- RECORDED DATA
====

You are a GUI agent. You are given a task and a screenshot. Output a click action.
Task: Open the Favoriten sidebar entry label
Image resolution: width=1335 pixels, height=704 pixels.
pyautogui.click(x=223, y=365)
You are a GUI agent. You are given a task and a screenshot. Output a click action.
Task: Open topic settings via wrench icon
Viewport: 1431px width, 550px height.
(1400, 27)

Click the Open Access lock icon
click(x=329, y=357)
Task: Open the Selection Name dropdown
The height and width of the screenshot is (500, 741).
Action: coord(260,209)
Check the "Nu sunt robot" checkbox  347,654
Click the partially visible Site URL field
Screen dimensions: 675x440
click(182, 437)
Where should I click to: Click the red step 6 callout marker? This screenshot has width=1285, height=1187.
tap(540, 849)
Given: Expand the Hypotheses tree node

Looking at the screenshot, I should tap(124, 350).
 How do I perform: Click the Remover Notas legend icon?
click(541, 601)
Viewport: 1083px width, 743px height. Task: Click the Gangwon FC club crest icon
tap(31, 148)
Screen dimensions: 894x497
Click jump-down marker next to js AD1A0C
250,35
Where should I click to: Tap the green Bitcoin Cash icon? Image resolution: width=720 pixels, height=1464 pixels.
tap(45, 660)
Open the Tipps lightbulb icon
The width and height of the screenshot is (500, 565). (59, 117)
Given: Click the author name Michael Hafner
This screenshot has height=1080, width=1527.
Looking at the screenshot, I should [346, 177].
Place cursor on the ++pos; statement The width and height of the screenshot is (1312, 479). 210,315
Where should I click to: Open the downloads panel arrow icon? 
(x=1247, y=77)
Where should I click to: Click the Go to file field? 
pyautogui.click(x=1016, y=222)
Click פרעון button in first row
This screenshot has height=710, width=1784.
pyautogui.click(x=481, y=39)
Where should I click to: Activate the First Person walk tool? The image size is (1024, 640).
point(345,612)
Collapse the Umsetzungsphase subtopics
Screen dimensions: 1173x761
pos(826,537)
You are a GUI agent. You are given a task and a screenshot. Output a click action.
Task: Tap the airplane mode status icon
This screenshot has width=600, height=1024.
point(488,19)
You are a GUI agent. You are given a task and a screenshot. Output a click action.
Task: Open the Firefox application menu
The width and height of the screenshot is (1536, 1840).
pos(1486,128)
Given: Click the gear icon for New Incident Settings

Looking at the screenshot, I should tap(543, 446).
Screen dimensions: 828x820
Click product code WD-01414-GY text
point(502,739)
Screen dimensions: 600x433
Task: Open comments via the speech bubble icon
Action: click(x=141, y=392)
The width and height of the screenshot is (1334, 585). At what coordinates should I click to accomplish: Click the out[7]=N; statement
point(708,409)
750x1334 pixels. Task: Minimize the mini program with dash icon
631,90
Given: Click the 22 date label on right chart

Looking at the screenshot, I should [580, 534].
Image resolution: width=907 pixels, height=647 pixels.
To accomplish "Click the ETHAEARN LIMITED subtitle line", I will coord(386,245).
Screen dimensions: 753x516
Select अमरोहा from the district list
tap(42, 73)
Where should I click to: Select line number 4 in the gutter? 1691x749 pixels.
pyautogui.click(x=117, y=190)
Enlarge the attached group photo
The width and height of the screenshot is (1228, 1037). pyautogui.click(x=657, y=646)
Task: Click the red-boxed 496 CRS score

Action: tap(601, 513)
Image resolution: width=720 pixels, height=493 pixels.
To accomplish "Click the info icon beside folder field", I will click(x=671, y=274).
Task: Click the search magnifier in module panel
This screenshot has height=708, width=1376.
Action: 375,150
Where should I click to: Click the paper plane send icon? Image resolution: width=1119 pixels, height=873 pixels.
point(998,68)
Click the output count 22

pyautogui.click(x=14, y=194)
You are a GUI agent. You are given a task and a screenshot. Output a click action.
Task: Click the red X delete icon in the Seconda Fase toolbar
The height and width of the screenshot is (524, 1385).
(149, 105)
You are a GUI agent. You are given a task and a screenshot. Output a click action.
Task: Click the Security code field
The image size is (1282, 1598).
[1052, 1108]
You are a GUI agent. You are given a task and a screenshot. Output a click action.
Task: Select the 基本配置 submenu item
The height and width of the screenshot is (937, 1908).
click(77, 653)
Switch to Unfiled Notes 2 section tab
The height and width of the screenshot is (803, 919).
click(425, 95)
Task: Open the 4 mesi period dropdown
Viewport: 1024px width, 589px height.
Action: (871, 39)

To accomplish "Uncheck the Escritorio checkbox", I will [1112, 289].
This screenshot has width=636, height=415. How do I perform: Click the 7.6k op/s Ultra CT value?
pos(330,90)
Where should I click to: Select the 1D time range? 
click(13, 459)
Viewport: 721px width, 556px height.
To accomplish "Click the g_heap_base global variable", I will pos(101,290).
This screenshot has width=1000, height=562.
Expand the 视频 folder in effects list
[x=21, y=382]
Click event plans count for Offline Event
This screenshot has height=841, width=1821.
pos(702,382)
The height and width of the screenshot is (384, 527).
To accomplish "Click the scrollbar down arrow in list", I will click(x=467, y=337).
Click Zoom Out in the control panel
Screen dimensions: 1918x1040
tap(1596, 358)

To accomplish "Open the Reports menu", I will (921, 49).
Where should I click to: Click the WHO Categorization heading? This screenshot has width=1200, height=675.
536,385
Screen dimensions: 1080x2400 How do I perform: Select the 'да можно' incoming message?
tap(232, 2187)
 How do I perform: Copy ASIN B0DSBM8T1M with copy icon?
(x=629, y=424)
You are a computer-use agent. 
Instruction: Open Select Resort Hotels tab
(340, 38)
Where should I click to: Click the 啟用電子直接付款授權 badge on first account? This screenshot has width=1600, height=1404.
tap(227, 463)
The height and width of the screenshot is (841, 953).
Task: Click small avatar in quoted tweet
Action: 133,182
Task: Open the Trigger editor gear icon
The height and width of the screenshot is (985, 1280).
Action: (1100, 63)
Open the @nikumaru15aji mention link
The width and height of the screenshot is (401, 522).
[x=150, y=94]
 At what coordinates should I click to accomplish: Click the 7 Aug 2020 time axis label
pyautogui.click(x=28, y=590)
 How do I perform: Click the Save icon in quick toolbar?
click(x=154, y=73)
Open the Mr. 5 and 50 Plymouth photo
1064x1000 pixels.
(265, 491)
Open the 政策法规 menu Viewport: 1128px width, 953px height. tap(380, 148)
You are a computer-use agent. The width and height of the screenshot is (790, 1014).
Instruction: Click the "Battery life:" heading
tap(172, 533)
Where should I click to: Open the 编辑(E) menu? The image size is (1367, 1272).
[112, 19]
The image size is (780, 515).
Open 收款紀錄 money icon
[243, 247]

====

- INSTRUCTIONS TO FOLLOW
For each line in the entries that holds "will", return that line.

- SOLUTION
To accomplish "Click the ETHAEARN LIMITED subtitle line", I will coord(386,245).
To accomplish "Click the info icon beside folder field", I will click(x=671, y=274).
To accomplish "Uncheck the Escritorio checkbox", I will [1112, 289].
To accomplish "Click the g_heap_base global variable", I will pos(101,290).
To accomplish "Click the scrollbar down arrow in list", I will click(x=467, y=337).
To accomplish "Open the Reports menu", I will (921, 49).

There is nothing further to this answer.